We start off Friday night on ESPN 2 Friday Night Fights with highly regarded heavyweight prospect Dominick Guinn falling to 28-2 (18) as he failed to get the win against Russian underdog Serguei Lyakhovich, who now moves up to 22-1 (14), in a ten round bout at Bally’s Hotel & Casino in Atlantic City, NJ. 'The Southern Disaster' was on the comeback trail after his first disappointing loss to Monte Barrett nine months ago by ten round split decision and once again the twenty-nine year old found defeat in what seemed to be a half-hearted, unmotivated attempt to win against what would appear to be an easy W for the Arkansan. Guinn, who captured a slew of amateur titles and earned a bronze medal at the Goodwill Games, stepped in the pro ranks in 2000 and went on a twenty-four bout-winning streak including victories over Michael Grant and Duncan Dokiwari. Guinn was on a roll when he faced Monte Barrett in his home state back in March of this year and fought a close fight but took the loss. In his comeback fight it only took Guinn one round to dispose of fight veteran Phil Jackson and he was embarking on another victory when the 'White Wolf' proved to be a spoiler. Looking at the paper Lyakhovich would appear to be a fine candidate as a steeping stone for Guinn, but proved if you throw the stone hard enough it is bound to break something, and break it did. No, this wasn’t your knock-down drag-out bar room brawl that the fans always seem to appreciate, but the recipe for a bad tasting concoction the fans would have to gulp hard to swallow. This was a big step up of competition for Lyakhovich who had never faced opposition like Guinn, but he seemed to fair well against the overly relaxed fighter. Guinn seemed to be in a different realm in this fight, the skilled heavyweight wasn’t the one who has stopped eighteen opponents and dropped ten in the opening round or even the one who duked it out against Barrett; rather this version of Guinn appeared more like a patient on a handful of pain medication waiting for the beautiful colors to appear before his eyes. It was a lackluster performance from the heavyweight who more than a few pundits were touting as the next big thing. After ten rounds of Guinn’s relaxed style and repeated uppercuts from Lyakhovich to Guinn’s chin, the Russian got the nod with the final scores reading 96-94, 96-94, 97-93.

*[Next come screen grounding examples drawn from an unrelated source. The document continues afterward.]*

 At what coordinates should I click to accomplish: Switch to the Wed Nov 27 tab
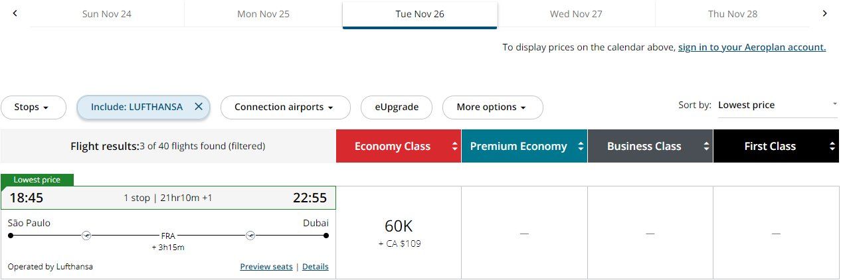click(576, 14)
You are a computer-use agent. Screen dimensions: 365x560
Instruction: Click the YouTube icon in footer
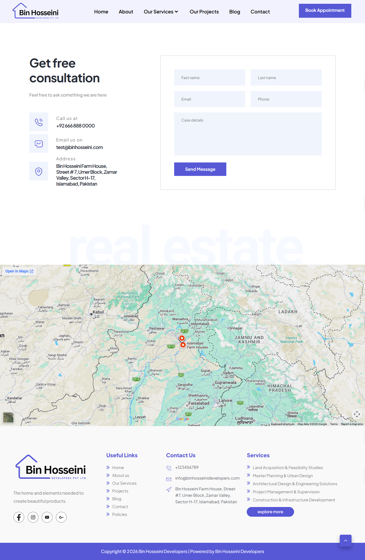47,517
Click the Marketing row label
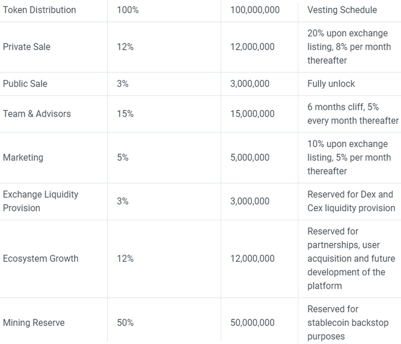 pyautogui.click(x=23, y=157)
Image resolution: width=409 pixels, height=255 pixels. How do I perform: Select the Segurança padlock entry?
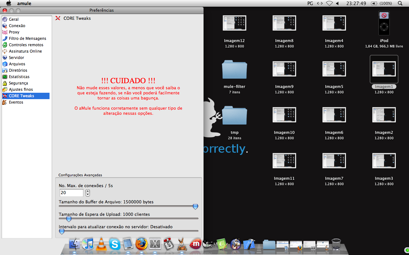(18, 83)
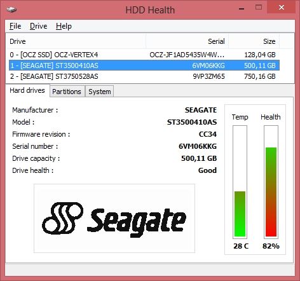Maximize the HDD Health window
The height and width of the screenshot is (281, 300).
pyautogui.click(x=259, y=8)
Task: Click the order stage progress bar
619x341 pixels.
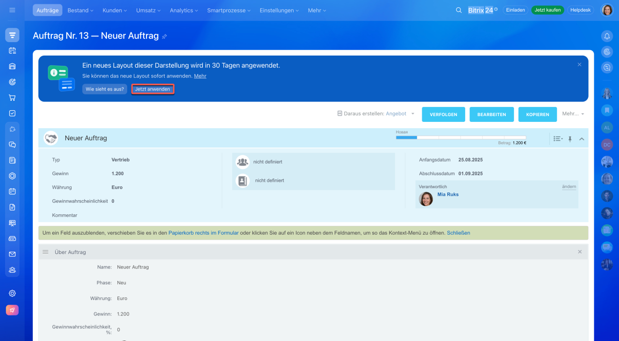Action: pos(460,137)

Rocky Juarez-Guty Espadas Jr.
WBC Continental Americas Featherweight Title

Not all was lost for the Atlantic City fans; the main event would prove to be a show stopping performance for featherweight sensation Rocky Juarez. The twenty-eight year old Houston native defended his WBC Continental Americas Featherweight Title against the twelve-year fight veteran Guty Espadas Jr. in a big way. In round two of the scheduled twelve-round bout Espadas ate a hook that proved to be fatal for any kind of chance of a victory for the Mexican fighter. Rocky exploded with power while Guty tasted defeat in the main event. This win propels Juarez to a 22-0 (15) record and gives him a solid hold on the IBF and WBC #1 spots, while it drops Espadas to a still respectable 38-7 (24). Juarez, a 2000 Olympic silver medalist who busted onto the pro scene in 2001 and has pounded out victories over Antonio Diaz and Zahir Raheem, continues in his bid to be the best at the top of the 126 lb. division.

Whether any questions you were asking were or were not answered this weekend, overall it was good for the fans. There was variety and variety is good, especially when it comes to the sweet science. You gotta love it!